■ WHAT YOU WILL DO: Your answer is to be the count alone: the number of lines in the data below where "swatch" appears.
[Opening GIVEN DATA section]
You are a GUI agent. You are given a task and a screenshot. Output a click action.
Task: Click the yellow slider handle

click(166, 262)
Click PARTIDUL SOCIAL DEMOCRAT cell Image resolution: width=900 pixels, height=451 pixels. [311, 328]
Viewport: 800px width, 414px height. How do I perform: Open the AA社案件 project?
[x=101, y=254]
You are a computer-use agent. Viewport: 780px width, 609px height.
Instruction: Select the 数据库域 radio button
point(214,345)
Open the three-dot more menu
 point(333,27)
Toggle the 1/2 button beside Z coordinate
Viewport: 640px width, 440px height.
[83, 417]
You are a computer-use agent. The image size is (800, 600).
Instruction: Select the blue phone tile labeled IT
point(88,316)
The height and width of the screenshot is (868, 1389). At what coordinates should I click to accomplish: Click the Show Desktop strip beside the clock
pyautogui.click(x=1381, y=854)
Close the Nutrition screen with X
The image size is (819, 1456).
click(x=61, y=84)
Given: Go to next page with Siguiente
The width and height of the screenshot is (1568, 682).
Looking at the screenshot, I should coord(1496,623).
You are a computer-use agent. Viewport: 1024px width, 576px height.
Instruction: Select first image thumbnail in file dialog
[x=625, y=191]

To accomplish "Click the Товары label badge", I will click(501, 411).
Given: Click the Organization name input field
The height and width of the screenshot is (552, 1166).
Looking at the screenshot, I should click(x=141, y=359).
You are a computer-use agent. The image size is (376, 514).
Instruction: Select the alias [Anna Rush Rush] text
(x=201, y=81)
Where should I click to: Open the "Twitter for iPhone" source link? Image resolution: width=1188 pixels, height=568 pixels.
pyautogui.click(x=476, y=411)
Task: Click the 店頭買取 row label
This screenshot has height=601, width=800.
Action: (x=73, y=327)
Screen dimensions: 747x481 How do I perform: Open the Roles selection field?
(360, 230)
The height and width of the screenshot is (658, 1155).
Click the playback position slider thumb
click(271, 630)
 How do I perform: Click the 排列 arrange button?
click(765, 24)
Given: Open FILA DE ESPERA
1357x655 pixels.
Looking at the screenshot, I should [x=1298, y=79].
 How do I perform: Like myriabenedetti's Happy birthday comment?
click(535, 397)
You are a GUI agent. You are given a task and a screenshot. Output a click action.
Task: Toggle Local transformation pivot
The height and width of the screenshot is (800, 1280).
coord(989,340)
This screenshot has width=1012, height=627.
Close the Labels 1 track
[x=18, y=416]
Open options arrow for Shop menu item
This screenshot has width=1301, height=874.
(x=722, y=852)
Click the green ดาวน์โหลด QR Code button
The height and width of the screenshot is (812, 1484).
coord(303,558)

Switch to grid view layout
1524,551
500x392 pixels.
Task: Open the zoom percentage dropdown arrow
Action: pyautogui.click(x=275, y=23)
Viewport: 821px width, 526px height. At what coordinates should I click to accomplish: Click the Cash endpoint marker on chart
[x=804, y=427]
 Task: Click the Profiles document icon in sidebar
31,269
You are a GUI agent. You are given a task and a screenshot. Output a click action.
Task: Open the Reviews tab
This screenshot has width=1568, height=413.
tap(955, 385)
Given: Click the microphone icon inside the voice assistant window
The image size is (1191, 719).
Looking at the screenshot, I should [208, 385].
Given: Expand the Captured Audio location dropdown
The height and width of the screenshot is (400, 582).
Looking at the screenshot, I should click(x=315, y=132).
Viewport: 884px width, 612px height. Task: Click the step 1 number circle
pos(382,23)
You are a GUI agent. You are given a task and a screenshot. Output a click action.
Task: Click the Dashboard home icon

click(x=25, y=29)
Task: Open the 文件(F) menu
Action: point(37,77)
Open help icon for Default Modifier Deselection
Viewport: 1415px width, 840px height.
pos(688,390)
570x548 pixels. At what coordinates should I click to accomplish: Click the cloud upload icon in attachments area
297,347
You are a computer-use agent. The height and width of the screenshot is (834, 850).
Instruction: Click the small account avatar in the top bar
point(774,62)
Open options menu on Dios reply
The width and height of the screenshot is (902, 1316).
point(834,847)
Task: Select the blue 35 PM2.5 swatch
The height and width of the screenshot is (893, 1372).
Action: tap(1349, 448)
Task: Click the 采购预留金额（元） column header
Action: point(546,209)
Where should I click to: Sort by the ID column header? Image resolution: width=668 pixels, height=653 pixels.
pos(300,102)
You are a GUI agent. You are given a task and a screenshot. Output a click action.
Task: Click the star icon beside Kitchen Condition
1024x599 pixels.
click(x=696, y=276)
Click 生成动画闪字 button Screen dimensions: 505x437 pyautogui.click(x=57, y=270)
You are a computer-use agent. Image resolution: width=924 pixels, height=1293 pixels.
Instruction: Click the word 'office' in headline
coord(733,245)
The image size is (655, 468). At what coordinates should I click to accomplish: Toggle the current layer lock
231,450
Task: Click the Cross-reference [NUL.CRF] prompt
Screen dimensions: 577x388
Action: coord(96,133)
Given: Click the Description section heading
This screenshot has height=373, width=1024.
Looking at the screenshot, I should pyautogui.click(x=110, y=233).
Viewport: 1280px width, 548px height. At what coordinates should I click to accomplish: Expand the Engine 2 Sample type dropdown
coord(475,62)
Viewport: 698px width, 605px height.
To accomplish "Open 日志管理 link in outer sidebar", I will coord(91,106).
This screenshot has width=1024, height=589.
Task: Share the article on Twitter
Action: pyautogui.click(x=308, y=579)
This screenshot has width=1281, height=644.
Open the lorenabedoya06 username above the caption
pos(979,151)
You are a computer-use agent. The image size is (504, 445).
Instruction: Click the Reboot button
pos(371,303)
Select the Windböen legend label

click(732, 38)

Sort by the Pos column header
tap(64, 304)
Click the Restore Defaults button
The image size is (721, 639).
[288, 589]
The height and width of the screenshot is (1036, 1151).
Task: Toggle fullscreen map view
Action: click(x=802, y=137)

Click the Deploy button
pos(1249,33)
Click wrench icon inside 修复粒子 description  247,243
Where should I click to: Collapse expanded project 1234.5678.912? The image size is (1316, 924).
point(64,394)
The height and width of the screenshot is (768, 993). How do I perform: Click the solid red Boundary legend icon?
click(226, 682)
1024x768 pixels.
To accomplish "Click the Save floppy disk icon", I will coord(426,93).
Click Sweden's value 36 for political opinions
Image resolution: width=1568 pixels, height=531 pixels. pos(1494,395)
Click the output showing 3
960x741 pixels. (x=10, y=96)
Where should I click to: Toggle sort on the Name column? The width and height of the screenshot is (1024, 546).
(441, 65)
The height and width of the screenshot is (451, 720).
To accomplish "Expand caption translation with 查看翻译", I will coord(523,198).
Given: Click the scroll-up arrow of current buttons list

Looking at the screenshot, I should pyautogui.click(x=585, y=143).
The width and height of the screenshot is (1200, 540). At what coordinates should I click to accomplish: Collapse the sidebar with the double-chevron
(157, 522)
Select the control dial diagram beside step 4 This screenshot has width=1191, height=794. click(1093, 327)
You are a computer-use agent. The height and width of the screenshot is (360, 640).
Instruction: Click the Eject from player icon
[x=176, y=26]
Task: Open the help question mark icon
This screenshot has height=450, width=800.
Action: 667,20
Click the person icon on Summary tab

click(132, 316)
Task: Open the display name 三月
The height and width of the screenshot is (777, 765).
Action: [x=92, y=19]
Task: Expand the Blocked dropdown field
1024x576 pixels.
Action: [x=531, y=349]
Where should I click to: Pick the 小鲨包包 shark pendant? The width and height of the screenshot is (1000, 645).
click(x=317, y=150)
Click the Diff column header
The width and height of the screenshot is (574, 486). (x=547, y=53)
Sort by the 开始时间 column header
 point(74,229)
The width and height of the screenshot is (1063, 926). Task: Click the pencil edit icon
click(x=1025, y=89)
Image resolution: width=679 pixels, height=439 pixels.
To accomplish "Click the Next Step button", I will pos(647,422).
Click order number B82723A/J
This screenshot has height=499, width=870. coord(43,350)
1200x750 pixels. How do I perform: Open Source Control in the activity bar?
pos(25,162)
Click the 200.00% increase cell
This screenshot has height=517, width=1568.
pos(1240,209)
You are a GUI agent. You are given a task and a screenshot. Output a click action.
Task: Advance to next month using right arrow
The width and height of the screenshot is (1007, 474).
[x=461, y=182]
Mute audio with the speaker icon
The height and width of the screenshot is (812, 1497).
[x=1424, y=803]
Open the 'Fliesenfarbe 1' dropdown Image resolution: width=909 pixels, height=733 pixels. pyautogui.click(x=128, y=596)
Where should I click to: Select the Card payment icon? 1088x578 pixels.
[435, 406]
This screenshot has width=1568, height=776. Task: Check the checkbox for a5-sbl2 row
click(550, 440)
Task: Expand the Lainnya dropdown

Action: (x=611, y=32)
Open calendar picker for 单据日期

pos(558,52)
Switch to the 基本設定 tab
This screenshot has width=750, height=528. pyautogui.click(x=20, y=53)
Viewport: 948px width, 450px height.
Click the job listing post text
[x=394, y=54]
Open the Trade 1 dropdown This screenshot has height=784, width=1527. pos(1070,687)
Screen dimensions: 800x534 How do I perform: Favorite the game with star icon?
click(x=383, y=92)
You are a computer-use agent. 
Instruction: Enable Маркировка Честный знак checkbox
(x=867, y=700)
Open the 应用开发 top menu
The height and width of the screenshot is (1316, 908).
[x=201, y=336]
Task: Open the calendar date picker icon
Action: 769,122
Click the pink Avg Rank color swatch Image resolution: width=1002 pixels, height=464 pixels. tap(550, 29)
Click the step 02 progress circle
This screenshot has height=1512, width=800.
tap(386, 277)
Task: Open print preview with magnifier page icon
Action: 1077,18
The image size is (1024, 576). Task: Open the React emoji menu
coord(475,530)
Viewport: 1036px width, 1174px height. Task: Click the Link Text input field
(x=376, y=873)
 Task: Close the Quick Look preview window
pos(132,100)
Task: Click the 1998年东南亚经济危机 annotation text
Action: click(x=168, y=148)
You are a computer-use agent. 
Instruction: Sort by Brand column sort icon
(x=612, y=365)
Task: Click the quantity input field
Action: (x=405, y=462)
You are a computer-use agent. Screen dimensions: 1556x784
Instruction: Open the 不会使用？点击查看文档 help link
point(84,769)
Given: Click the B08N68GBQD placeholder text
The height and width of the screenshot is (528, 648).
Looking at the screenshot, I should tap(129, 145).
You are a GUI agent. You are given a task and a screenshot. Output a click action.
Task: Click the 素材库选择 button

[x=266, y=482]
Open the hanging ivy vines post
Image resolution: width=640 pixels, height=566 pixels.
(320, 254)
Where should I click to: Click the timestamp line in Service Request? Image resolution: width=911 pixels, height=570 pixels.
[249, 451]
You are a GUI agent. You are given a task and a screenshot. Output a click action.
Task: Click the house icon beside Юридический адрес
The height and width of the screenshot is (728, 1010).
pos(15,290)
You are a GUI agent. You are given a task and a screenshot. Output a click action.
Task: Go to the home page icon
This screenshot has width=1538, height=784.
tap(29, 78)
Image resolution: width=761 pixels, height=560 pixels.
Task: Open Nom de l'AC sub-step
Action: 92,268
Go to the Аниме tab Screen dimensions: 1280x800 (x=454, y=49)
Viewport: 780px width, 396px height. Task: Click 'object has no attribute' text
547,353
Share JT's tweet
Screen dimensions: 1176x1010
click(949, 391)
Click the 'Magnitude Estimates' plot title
[Closing GIVEN DATA section]
■ RESPONSE TO THE TASK: 2